Work to complete:
Locate, in the data below, the line that contains "Select the 토스페이 payment radio button" and the line that contains "Select Förbrukningsmaterial kr/st"; reproduce exactly those two lines and every line between them, nothing more.

Material supplied START

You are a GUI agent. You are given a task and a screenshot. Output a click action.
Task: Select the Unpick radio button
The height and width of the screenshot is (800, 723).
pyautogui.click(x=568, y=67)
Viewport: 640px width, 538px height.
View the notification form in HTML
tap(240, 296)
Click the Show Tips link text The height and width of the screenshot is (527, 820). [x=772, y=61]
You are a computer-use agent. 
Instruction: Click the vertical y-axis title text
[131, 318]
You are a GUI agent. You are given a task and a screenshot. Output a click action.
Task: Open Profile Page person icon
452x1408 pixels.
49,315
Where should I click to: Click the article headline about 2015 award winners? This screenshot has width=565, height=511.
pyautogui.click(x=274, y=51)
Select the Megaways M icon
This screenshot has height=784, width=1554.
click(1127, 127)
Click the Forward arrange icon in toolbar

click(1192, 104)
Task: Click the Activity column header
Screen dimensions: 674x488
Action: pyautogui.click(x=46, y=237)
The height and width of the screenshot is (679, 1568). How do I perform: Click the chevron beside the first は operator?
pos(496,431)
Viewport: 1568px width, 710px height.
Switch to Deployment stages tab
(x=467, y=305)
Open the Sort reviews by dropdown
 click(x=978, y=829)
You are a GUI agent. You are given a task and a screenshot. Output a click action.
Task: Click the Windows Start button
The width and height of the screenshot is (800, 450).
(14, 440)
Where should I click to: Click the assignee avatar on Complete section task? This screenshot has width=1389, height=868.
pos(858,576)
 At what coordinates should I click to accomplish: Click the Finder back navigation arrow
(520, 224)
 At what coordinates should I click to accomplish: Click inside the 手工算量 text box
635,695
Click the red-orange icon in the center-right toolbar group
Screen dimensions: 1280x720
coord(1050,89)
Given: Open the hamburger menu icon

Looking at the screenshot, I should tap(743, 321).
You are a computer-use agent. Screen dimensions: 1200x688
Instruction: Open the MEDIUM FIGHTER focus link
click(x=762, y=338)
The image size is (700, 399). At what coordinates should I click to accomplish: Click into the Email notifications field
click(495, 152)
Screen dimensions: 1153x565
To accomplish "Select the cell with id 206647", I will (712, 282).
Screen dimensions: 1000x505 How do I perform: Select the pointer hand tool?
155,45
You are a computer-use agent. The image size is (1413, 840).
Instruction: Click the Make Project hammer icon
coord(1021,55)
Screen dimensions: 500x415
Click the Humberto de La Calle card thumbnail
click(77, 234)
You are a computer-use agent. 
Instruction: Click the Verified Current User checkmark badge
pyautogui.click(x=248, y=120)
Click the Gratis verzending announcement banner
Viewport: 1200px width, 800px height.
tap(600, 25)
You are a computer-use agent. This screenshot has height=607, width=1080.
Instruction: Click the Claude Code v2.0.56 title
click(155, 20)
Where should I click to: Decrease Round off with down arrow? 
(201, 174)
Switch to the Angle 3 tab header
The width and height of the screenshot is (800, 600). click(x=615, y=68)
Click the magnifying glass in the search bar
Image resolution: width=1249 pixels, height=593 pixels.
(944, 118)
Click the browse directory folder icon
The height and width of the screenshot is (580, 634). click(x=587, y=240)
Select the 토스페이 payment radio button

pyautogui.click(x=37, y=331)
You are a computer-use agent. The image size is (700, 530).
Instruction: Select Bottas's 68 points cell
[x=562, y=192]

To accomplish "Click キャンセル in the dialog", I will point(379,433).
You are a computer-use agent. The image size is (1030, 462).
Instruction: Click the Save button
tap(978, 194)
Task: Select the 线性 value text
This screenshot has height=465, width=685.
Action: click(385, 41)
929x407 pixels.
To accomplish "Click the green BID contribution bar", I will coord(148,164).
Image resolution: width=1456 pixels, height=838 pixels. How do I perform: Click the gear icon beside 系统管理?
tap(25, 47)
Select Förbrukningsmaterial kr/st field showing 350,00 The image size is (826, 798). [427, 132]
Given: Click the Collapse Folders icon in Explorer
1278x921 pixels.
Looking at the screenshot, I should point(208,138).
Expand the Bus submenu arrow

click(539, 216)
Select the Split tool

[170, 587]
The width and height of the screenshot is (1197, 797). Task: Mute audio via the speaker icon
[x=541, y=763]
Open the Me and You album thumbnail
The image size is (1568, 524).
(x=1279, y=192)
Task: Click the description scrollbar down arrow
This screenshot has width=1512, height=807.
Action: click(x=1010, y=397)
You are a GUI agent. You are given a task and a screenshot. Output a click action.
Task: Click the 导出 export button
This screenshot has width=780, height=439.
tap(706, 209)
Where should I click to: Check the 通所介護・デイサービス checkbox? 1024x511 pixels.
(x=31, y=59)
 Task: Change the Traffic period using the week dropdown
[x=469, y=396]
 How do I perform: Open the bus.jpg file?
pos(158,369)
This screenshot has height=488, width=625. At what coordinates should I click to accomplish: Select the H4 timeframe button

Material supplied END

Reply to the exercise:
Select the 토스페이 payment radio button

pyautogui.click(x=37, y=331)
You are a computer-use agent. The image size is (700, 530).
Instruction: Select Bottas's 68 points cell
[x=562, y=192]

To accomplish "Click キャンセル in the dialog", I will point(379,433).
You are a computer-use agent. The image size is (1030, 462).
Instruction: Click the Save button
tap(978, 194)
Task: Select the 线性 value text
This screenshot has height=465, width=685.
Action: click(385, 41)
929x407 pixels.
To accomplish "Click the green BID contribution bar", I will coord(148,164).
Image resolution: width=1456 pixels, height=838 pixels. How do I perform: Click the gear icon beside 系统管理?
tap(25, 47)
Select Förbrukningsmaterial kr/st field showing 350,00 The image size is (826, 798). [427, 132]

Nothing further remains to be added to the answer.